» GIVEN DATA
•••••

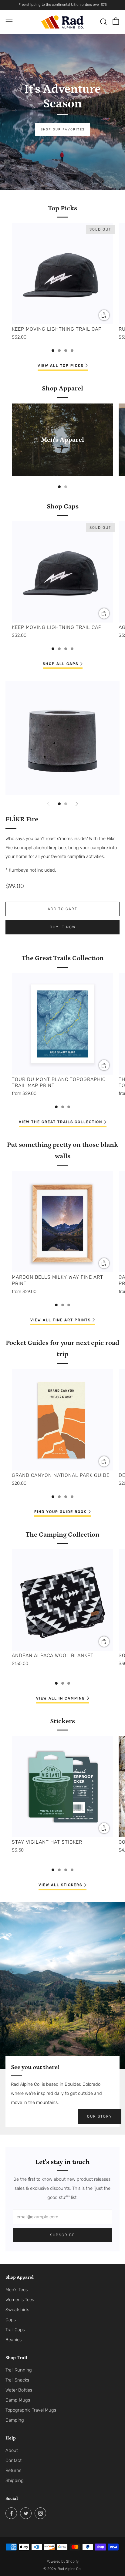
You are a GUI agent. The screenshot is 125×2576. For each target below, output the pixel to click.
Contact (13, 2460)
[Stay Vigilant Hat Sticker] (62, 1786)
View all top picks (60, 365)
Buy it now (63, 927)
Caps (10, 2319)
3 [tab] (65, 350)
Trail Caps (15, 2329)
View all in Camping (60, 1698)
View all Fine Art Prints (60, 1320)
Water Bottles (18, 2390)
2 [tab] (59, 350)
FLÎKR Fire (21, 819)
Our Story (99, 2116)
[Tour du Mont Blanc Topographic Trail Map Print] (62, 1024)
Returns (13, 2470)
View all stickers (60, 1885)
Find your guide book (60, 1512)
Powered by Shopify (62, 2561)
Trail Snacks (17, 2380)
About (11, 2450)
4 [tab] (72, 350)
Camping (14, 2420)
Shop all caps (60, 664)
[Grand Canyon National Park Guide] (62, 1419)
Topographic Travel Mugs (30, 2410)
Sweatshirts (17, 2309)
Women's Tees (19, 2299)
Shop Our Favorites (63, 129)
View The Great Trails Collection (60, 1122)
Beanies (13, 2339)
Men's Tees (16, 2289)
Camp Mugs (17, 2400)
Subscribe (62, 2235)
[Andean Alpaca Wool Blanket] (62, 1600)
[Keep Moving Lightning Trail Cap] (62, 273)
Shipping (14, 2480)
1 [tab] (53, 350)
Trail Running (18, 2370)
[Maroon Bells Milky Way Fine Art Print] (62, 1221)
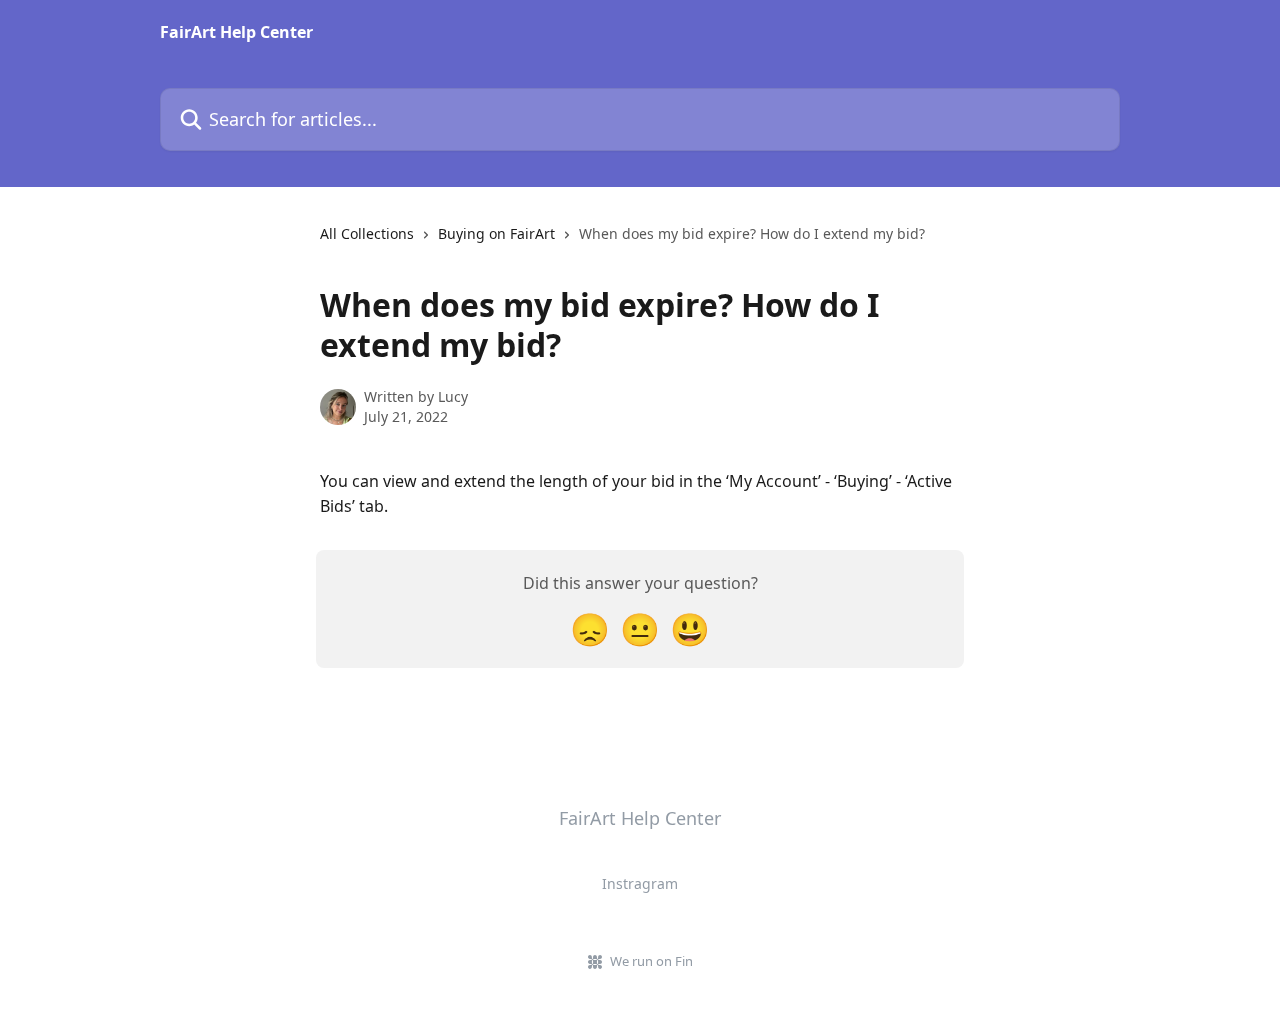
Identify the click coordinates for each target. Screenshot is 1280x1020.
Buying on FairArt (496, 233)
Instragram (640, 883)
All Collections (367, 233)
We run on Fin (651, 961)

•••••

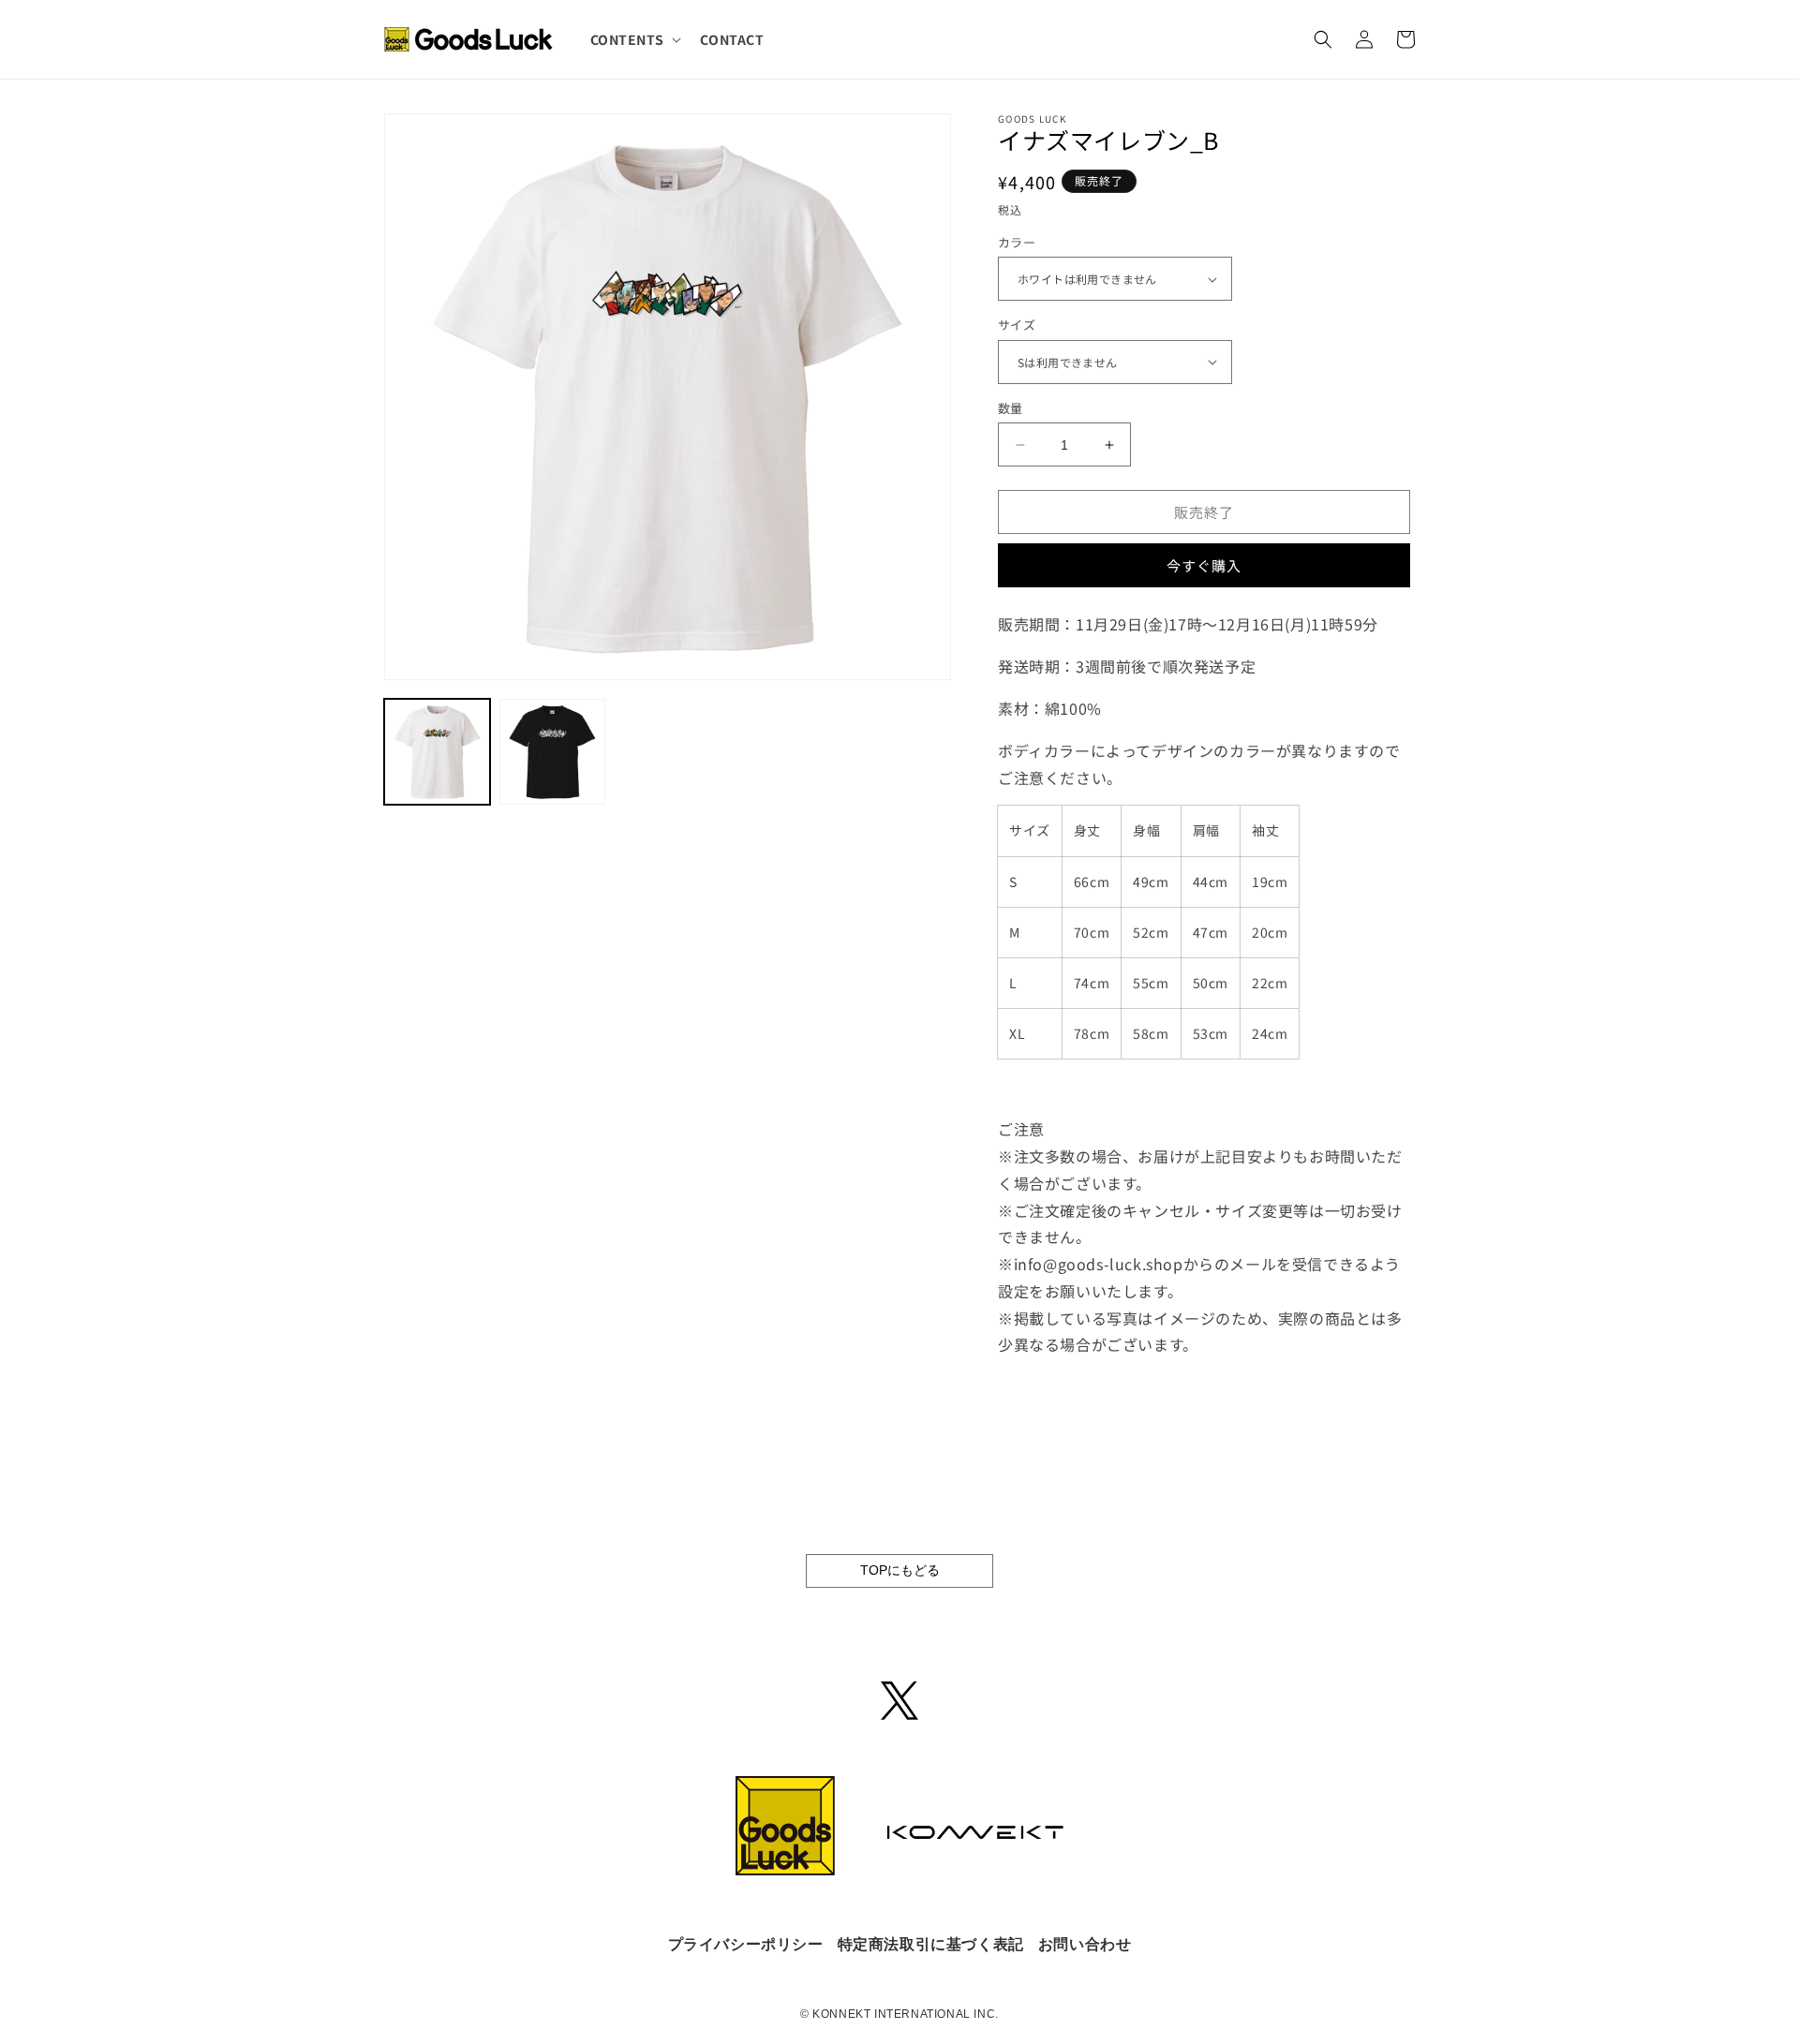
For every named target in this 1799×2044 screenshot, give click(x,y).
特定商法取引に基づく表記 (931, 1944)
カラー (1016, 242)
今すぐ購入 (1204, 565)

•••••

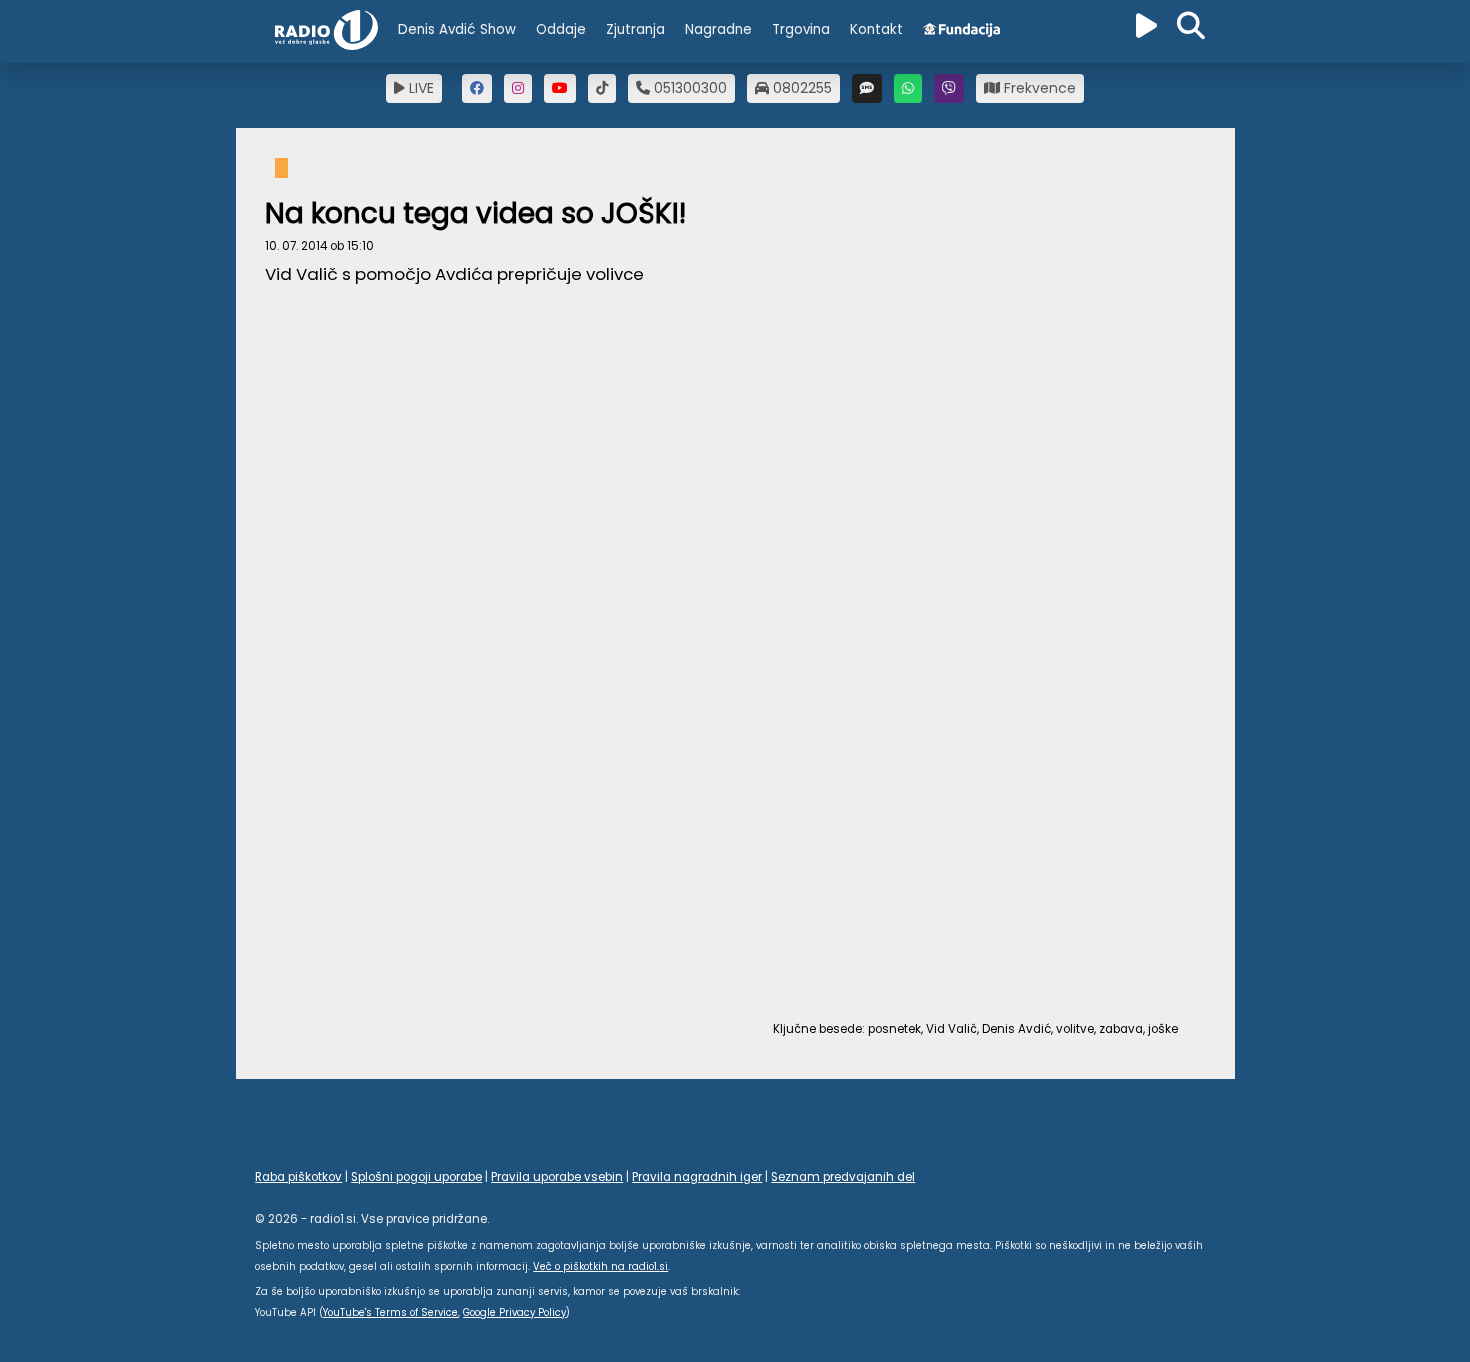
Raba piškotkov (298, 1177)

•••••

Please return each line of the data above in which the word "target" occurs.

» RESULT OF THE TASK
You are a GUI agent. The screenshot is 125×2576. For each target below, output the pixel to click.
Identify the click coordinates for each target. Screenshot is 1280x1020.
For every named target in this 1799×2044 screenshot, give click(x,y).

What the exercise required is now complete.